Tim Cain explained that old games were more focused because their authors simply had no other choice.

In the 80s, PCs were less productive, there were no common "hardware" standards, and the developers themselves were less specialized. For example, programmers also acted as artists and sound engineers, working without documentation.

Modern developers can learn an "efficiency lesson" from the experience of their predecessors. Previously, game creators worked within a rigid framework and had to calculate the display of pixels with millisecond accuracy or work with specific values in memory cells:

It wasn't that you wanted to write code efficiently or thought: "It would be great if we wrote it efficiently." It was about either you write efficient code, or your game just wouldn't work on the Atari console

This efficiency was also in the game design of those years. Modern games have acquired additional layers, for example, an "action" game may have a crafting system, puzzles and other mechanics. In the 80s, developers were focused on specific things:

You couldn't do everything. You had to choose: "What gameplay segment do I want to show?". And then you implemented it. The idea that you can make a basic gameplay cycle that includes a huge variety of actions simply did not exist then.

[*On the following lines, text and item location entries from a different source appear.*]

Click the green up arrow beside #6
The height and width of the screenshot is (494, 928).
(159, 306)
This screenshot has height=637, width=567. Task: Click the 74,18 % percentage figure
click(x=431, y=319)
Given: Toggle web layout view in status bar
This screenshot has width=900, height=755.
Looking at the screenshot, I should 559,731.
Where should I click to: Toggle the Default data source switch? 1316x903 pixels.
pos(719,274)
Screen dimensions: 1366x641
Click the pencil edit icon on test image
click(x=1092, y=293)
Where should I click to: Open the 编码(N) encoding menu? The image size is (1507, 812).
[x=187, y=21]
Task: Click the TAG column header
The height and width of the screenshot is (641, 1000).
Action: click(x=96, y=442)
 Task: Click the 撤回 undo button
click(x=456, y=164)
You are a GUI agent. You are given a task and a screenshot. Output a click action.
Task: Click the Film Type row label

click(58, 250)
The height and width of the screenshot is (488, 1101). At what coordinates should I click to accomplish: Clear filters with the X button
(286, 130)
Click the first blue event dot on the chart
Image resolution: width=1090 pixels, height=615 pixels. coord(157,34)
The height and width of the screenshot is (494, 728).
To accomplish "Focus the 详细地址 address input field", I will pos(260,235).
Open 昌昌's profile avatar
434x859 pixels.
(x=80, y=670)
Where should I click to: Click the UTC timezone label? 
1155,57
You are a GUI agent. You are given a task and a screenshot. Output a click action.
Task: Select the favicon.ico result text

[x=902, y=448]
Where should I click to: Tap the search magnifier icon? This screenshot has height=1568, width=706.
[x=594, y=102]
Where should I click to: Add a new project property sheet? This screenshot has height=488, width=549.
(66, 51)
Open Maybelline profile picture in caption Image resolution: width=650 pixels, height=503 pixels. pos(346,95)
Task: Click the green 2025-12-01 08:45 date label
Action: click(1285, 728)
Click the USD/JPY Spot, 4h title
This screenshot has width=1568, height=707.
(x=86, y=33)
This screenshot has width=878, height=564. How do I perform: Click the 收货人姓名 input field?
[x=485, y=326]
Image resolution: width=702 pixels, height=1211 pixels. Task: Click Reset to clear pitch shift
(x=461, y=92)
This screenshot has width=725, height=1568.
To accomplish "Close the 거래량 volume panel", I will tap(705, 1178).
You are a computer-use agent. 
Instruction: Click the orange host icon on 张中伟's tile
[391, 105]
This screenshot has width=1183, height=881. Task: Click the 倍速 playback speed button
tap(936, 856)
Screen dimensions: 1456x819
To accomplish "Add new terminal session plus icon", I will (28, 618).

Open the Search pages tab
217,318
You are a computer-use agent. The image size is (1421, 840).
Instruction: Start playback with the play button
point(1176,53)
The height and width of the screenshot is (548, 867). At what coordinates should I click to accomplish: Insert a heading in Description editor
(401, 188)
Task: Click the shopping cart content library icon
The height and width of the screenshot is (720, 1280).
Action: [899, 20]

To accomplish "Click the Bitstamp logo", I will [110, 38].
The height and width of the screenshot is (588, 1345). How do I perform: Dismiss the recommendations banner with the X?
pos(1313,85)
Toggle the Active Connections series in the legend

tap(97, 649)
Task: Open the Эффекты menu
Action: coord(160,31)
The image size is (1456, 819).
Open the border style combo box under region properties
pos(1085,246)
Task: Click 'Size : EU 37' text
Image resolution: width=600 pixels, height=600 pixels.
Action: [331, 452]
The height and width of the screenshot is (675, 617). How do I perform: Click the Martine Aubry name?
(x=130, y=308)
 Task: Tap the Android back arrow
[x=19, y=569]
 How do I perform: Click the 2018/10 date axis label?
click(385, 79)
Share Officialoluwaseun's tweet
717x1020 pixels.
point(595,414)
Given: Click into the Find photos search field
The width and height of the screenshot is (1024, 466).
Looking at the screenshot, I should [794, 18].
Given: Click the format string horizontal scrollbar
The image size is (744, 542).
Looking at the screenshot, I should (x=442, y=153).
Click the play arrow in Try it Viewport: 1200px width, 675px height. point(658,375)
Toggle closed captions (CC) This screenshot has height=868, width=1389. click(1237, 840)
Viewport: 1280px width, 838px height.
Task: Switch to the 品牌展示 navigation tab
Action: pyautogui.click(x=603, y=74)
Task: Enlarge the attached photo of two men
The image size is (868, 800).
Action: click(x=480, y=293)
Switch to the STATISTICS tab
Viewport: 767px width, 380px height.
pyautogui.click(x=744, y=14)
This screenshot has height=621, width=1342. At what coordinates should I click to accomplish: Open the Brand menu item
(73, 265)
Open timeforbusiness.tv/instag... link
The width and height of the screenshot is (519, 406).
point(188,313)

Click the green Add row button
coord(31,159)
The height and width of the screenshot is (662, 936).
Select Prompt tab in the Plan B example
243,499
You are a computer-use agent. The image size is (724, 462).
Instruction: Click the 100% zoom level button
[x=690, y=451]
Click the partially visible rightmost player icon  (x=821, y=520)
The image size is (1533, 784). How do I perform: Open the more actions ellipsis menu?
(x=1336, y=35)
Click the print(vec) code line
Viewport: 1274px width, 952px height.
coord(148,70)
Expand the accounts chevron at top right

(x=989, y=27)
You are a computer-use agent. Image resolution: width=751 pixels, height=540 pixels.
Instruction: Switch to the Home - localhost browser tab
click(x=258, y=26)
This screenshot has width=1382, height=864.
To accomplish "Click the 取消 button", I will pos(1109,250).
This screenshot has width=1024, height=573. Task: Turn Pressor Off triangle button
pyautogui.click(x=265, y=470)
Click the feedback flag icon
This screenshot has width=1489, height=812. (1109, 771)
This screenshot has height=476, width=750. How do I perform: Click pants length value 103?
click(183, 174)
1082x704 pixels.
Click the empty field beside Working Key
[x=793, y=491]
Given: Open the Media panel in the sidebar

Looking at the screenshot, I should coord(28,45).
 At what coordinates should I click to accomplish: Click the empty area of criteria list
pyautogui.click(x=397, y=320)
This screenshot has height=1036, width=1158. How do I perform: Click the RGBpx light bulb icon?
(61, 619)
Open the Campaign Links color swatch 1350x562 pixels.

Tim Cain compared game development to cooking. Modern projects, whose authors succumb to the desire to add something, resemble a buffet. While old games were more focused — they have fewer "ingredients", but the final "dish" turns out to be delicious:

The difficulty is that when you start making a game, it's easy to give in to the desire: "I want to add this, and I like this thing, and I just played a game that had this too — I want to insert this too."
You need to strive for simplicity. You need to stay focused, and everything you do must be done at the highest level. And then your game will be like a good restaurant: there are few ingredients in the dishes, but they always turn out delicious.